I use this stroke to achieve quick spin instead of a regular draw stroke. In Jose's shot, I would have used a regular draw stroke and allowed the cue ball to bounce off the rail more before it drew back. The quick draw stroke caused the cue ball to come back immediately and he didn't create enough angle. Not saying I could do better, just sayin'. He's the "Legend". :smile:

I started a thread about this stroke a while back. I learned it from a pro player and see it often because I know what to look for. Johnny uses it, Earl also used it before Jose' in the same match. It's a good tool for fast tables.
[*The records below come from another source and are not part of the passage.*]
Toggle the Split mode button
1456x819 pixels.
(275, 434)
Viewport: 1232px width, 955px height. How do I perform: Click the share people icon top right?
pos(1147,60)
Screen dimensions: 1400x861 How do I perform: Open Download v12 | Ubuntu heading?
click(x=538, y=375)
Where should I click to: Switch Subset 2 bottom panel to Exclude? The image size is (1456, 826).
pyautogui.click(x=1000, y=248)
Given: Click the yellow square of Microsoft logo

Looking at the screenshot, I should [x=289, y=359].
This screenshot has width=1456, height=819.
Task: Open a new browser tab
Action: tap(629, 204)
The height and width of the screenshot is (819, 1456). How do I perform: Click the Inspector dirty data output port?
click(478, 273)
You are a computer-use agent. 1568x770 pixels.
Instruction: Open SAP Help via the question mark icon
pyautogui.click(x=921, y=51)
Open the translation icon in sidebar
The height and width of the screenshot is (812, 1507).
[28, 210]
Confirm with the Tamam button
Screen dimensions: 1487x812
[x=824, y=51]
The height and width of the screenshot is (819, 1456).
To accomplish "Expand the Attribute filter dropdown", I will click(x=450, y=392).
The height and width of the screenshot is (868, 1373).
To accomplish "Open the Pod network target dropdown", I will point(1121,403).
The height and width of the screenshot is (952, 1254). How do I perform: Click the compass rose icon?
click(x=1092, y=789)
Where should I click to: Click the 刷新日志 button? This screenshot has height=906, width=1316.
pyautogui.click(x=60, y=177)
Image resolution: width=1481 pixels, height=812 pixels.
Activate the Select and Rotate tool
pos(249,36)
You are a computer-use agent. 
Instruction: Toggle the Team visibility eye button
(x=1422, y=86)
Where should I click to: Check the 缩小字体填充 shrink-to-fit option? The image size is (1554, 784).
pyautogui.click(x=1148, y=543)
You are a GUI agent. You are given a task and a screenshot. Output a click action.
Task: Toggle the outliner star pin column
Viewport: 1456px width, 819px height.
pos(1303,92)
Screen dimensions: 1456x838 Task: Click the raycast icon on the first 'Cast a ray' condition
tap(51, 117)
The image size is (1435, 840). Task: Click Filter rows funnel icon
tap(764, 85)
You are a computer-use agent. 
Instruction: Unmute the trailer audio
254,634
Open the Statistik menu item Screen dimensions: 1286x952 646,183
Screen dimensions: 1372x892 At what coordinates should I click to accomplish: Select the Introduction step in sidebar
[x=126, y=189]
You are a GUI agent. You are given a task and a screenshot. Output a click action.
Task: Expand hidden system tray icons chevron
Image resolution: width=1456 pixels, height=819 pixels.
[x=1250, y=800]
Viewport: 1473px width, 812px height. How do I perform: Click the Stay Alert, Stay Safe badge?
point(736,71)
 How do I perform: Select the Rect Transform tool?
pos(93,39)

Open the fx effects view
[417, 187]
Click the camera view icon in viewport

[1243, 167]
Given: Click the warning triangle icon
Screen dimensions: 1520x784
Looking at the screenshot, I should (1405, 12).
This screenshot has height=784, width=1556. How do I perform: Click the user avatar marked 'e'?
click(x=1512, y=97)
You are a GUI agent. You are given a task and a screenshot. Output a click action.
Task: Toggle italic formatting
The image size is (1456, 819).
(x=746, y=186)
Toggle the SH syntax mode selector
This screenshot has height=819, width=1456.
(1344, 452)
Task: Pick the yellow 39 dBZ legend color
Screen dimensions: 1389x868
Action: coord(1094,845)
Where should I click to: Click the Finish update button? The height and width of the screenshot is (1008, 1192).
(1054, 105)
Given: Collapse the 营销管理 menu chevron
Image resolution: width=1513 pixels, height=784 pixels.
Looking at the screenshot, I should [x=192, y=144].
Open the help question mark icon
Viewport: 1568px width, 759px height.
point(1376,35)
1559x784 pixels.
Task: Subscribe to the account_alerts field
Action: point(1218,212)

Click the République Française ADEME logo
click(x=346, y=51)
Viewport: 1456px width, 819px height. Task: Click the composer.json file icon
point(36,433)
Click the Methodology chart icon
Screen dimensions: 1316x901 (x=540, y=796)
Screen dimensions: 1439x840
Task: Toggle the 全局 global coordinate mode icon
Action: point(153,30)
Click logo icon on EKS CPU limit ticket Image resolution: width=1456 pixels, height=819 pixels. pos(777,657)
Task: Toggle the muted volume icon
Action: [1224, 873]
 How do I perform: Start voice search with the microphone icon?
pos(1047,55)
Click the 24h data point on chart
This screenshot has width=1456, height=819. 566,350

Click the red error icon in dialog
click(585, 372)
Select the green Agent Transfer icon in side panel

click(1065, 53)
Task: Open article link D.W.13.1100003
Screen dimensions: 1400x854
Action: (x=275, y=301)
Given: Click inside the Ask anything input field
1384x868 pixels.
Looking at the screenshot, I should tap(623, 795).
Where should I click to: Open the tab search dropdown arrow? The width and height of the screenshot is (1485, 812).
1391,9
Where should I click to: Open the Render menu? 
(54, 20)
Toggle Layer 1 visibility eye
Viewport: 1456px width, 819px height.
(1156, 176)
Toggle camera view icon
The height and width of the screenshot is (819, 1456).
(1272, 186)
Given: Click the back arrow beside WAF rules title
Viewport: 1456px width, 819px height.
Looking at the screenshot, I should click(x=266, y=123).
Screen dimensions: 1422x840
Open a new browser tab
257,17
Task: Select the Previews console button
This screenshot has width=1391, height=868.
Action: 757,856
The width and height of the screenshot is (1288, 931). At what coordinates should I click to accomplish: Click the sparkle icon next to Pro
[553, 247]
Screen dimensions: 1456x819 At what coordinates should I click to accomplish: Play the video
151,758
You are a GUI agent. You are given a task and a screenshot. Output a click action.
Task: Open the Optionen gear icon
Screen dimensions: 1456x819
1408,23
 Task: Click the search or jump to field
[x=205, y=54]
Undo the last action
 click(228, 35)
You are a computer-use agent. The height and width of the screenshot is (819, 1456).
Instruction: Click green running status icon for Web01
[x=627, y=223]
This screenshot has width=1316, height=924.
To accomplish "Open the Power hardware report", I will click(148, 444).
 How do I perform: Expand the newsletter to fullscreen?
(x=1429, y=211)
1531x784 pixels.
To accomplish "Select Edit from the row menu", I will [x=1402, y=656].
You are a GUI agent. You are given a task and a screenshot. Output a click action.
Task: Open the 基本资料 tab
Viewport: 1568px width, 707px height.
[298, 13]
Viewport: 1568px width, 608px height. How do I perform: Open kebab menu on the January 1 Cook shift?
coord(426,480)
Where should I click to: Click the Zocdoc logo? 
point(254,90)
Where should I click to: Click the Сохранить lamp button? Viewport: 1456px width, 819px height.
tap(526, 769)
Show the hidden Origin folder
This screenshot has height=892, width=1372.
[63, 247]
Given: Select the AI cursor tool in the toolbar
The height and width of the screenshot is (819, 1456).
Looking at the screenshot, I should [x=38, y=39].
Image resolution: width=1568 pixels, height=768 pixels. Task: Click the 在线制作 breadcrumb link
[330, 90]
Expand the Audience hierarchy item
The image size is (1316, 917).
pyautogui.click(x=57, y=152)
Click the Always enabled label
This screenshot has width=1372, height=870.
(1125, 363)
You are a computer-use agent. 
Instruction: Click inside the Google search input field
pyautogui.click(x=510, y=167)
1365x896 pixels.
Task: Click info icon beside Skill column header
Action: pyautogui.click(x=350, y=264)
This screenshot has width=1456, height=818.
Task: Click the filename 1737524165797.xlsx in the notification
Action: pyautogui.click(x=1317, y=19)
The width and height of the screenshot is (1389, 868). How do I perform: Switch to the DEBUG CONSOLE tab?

BTW, anybody notice the change in Earl's stroke in the past year? How about Shane's? Notice any similarities in style that we've seen used before?

Best,
Mike
 

K.Mcphee

AzB Silver Member
Silver Member
The Pinoys use this stroke a lot with good results. The faster cloth usually lets the cue ball move along the tangent line a little more with a firm hit. The spin takes longer to grab.

I use this stroke to achieve quick spin instead of a regular draw stroke. In Jose's shot, I would have used a regular draw stroke and allowed the cue ball to bounce off the rail more before it drew back. The quick draw stroke caused the cue ball to come back immediately and he didn't create enough angle. Not saying I could do better, just sayin'. He's the "Legend". :smile:

I started a thread about this stroke a while back. I learned it from a pro player and see it often because I know what to look for. Johnny uses it, Earl also used it before Jose' in the same match. It's a good tool for fast tables.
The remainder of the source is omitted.